In the past, it was unclear whether CIETAC's jurisdiction included disputes between foreign investment enterprises (Chinese-foreign joint venture companies and wholly foreign-owned enterprises) and domestic entities. The uncertainty arose because the old rules provided in general language that CIETAC had jurisdiction over 'foreign-related' disputes. This was partly interpreted to mean that due to the foreign equity participation in foreign investment enterprises, disputes with domestic persons were foreign-related.
However, the Beijing Intermediate People's Court, when asked to enforce a CIETAC award, rendered in favour of a joint venture company against a Chinese domestic enterprise, held that such cases are disputes between two Chinese legal persons, not foreign-related nor falling into CIETAC's jurisdiction. It therefore rejected the enforcement of the award.
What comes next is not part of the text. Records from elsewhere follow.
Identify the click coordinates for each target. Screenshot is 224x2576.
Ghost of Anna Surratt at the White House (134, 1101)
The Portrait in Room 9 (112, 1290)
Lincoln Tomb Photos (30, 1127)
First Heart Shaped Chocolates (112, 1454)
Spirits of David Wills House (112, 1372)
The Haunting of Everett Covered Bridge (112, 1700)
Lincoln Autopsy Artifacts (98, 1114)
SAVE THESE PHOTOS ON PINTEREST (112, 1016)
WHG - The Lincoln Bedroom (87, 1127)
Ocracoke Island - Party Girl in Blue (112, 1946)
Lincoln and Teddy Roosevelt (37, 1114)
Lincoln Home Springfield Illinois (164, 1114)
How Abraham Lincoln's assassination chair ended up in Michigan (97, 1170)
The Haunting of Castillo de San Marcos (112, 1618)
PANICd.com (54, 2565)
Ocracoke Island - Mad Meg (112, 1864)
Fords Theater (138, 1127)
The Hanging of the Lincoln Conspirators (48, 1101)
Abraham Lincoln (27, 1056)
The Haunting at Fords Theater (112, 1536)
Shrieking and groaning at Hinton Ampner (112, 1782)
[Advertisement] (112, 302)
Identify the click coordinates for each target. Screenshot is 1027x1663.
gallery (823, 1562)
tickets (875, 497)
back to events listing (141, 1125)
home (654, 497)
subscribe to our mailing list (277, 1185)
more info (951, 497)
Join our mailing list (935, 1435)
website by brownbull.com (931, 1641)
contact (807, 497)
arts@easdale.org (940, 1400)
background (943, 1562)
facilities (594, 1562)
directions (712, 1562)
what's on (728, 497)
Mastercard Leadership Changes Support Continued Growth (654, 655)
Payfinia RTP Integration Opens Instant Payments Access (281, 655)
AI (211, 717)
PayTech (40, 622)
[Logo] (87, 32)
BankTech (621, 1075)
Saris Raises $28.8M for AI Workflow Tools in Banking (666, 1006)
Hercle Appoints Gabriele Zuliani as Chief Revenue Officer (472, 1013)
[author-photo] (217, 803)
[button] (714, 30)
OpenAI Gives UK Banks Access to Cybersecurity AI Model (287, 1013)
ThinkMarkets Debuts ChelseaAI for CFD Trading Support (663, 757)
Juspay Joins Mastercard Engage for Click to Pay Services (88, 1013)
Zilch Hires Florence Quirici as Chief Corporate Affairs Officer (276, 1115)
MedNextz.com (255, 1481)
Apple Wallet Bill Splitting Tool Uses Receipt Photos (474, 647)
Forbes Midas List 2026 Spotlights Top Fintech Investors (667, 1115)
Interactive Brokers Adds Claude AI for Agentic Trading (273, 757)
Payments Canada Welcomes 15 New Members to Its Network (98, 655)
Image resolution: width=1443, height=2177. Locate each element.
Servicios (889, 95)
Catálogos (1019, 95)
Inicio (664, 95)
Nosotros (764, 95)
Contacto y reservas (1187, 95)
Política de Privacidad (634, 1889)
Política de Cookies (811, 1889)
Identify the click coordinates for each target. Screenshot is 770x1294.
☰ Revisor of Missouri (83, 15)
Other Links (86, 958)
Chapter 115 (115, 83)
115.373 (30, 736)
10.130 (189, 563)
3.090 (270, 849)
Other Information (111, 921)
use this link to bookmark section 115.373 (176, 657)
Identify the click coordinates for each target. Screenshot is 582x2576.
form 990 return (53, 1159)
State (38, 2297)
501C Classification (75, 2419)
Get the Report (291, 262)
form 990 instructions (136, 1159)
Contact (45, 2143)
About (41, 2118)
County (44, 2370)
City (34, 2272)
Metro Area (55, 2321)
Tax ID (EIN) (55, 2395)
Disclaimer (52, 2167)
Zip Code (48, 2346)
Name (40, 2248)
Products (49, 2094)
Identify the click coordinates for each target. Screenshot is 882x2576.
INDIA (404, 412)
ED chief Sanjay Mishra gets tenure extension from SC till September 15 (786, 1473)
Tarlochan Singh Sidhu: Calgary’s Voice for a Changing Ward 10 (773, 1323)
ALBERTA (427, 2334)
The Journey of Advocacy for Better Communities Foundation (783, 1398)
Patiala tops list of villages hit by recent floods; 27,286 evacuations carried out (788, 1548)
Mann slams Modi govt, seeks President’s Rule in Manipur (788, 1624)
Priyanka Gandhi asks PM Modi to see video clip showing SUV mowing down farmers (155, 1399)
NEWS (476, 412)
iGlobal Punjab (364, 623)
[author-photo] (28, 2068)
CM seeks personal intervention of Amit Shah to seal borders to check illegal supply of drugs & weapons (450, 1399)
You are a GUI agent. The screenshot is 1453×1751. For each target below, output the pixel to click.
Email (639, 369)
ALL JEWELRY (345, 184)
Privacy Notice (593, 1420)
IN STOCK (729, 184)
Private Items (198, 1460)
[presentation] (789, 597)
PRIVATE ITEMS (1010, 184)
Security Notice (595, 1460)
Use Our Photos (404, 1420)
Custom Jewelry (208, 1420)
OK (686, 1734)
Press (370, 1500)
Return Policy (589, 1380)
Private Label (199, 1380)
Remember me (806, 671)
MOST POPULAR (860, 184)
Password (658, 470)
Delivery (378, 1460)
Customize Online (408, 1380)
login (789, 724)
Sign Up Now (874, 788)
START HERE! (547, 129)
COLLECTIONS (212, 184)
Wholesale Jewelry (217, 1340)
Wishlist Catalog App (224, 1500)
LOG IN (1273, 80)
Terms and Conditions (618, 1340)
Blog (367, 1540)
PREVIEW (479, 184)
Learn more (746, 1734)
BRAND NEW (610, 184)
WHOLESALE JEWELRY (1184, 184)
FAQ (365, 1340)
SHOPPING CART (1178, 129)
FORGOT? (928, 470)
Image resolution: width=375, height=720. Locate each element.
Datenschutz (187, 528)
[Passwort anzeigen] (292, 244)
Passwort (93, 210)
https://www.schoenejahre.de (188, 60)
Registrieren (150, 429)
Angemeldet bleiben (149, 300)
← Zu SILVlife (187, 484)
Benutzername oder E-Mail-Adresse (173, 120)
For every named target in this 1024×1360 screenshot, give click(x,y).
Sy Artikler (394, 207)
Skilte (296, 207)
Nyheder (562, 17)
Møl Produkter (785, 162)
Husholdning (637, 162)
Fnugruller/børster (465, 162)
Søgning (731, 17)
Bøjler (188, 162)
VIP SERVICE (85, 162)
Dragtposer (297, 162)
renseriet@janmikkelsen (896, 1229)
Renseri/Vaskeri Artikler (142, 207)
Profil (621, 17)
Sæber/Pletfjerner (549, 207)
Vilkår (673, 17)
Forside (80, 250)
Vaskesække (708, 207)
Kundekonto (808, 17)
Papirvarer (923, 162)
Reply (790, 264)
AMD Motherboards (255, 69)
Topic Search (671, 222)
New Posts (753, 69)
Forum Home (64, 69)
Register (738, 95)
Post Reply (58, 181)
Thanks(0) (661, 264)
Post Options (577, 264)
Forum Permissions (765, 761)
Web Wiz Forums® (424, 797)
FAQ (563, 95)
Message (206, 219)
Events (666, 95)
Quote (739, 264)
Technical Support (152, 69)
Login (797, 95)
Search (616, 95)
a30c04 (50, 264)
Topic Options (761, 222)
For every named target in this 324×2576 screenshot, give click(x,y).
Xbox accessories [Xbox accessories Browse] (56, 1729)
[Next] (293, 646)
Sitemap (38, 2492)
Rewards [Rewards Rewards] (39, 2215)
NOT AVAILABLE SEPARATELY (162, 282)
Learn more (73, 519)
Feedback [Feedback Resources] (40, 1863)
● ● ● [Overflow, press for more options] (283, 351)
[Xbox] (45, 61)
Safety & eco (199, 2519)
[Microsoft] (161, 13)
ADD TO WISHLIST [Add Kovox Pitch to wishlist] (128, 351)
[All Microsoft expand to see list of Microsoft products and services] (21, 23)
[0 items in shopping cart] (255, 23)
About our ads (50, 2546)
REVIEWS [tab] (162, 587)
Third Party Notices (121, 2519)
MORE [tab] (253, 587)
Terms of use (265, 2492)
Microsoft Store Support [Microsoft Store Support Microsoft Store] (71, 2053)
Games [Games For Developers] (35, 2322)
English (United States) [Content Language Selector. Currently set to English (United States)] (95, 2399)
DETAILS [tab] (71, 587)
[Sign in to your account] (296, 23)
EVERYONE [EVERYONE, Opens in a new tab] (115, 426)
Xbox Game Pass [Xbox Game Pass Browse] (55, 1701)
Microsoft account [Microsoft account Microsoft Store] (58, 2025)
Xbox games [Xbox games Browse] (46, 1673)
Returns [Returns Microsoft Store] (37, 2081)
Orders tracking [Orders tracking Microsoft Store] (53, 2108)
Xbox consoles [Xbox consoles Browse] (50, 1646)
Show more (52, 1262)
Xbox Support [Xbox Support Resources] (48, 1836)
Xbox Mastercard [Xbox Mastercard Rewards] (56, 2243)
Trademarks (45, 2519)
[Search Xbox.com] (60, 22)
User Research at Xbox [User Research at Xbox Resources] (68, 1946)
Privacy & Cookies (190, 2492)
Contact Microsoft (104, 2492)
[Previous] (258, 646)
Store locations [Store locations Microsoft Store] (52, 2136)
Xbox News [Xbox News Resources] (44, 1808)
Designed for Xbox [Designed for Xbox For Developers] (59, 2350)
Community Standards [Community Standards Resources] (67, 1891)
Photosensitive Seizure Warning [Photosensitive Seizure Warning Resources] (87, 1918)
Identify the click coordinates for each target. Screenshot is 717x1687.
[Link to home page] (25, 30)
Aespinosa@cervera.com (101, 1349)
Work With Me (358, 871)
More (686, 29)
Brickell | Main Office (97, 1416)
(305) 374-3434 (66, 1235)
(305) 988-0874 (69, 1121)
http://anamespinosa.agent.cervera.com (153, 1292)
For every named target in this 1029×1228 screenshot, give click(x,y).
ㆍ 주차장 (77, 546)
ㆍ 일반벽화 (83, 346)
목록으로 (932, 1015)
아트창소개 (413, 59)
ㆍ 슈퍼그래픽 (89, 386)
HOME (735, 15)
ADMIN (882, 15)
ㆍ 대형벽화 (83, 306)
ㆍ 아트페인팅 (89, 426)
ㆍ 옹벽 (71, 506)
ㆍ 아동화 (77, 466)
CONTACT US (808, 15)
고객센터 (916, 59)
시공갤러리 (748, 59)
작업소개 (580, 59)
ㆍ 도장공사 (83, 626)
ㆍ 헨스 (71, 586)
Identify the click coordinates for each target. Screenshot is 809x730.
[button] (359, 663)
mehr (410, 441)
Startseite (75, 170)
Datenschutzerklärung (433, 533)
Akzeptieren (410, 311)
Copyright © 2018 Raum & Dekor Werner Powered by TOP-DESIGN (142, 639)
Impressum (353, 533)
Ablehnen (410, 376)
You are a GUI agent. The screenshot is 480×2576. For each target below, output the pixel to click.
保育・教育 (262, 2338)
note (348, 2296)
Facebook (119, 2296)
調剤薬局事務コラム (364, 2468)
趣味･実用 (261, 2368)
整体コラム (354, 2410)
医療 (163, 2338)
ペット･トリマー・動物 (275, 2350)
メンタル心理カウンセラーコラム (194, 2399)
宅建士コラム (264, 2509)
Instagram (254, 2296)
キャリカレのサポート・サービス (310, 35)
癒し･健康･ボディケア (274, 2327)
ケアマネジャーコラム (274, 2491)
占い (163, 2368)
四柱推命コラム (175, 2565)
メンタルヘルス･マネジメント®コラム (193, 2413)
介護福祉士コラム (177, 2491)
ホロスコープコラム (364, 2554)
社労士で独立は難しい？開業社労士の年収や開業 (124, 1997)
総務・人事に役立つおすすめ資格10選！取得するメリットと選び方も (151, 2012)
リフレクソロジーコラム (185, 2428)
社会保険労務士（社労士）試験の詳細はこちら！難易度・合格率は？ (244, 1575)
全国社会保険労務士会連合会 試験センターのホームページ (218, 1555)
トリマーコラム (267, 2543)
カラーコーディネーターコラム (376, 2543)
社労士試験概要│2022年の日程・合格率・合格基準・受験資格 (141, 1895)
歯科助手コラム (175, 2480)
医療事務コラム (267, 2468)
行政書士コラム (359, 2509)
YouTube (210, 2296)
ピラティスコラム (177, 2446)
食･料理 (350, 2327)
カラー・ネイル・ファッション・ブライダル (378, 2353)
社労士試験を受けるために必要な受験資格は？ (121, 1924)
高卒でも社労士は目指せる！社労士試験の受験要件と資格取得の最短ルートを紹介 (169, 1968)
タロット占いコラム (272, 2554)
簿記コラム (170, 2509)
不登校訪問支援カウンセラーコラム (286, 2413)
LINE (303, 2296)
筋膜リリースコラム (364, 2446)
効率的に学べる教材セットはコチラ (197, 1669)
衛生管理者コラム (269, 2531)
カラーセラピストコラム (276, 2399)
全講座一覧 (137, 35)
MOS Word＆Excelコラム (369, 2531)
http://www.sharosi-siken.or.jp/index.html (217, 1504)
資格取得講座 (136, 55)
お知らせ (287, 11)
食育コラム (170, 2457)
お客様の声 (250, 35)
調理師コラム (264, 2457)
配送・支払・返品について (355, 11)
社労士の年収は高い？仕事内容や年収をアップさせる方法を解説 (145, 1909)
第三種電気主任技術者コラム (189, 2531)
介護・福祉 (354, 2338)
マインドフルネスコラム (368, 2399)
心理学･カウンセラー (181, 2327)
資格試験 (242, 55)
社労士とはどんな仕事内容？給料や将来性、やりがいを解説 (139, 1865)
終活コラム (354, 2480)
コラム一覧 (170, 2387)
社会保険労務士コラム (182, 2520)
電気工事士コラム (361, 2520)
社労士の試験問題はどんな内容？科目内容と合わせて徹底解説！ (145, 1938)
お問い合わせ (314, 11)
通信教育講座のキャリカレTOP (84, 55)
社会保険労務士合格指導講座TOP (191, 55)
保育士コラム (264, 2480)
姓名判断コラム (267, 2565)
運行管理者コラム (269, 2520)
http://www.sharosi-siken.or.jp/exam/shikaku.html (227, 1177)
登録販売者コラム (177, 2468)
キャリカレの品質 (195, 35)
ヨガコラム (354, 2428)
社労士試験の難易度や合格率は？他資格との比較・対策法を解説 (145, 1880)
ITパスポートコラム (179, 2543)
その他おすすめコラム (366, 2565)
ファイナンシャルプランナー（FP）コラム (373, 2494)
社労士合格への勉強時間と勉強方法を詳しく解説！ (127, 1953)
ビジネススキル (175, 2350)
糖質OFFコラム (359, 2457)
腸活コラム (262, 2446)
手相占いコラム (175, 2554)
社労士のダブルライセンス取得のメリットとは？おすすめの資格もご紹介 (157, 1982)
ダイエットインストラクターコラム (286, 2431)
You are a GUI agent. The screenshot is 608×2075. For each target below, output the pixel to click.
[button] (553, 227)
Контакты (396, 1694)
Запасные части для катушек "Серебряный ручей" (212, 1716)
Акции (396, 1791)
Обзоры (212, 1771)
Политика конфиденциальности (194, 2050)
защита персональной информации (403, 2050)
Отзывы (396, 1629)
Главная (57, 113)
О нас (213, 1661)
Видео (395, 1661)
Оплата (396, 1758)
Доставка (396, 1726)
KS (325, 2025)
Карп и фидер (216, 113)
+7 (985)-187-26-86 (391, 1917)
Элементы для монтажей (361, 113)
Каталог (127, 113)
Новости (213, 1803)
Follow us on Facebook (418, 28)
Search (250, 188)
The new rules now explicitly provide that CIETAC will have jurisdiction over disputes among foreign investment enterprises and between foreign investment enterprises and Chinese entities. Foreign investors will welcome this development because otherwise they would continue to be limited to dispute resolution by often inexperienced Chinese local arbitration commissions or courts.
The new rules further clarify that CIETAC's jurisdiction includes disputes arising from project finance, invitation for tender, bidding, construction and other activities conducted by Chinese legal subjects using foreign capital, technology or services. Disputes related to the Hong Kong Special Administrative Region, Macao and Taiwan will fall under the jurisdiction of CIETAC.
In addition, it will be possible to agree that arbitration cases handled by CIETAC are conducted not under CIETAC Arbitration Rules but under different rules of procedure as agreed by the parties. It would, for example, be possible to agree that a dispute is to be decided by CIETAC according to the Rules of Arbitration of the International Chamber of Commerce. However, uncertainty remains because CIETAC still needs to agree to conduct arbitration proceedings under alternative rules.
Further signs of flexibility include the new possibility for the parties to agree where the hearing of the case will be held.
The new rules introduce different fee standards for the different types of disputes handled by CIETAC. For certain disputes (for example those arising from international purchase contracts) fees will be charged according to a schedule attached to the new rules. Other disputes (for example those between foreign investment enterprises and domestic Chinese companies) will be handled according to the Methods of Charging Fees by Arbitration Commissions issued by the General Office of the State Council on September 1 1995. The reason for this may be that fees for domestic disputes will be charged in a uniform way irrespective of whether they are handled by CIETAC or other arbitration commissions established in China.
The new CIETAC Arbitration Rules represent a further step in bringing CIETAC in line with internationally accepted arbitration practice, in particular by a clarification on CIETAC's jurisdiction and by granting parties more autonomy to structure the arbitration proceedings.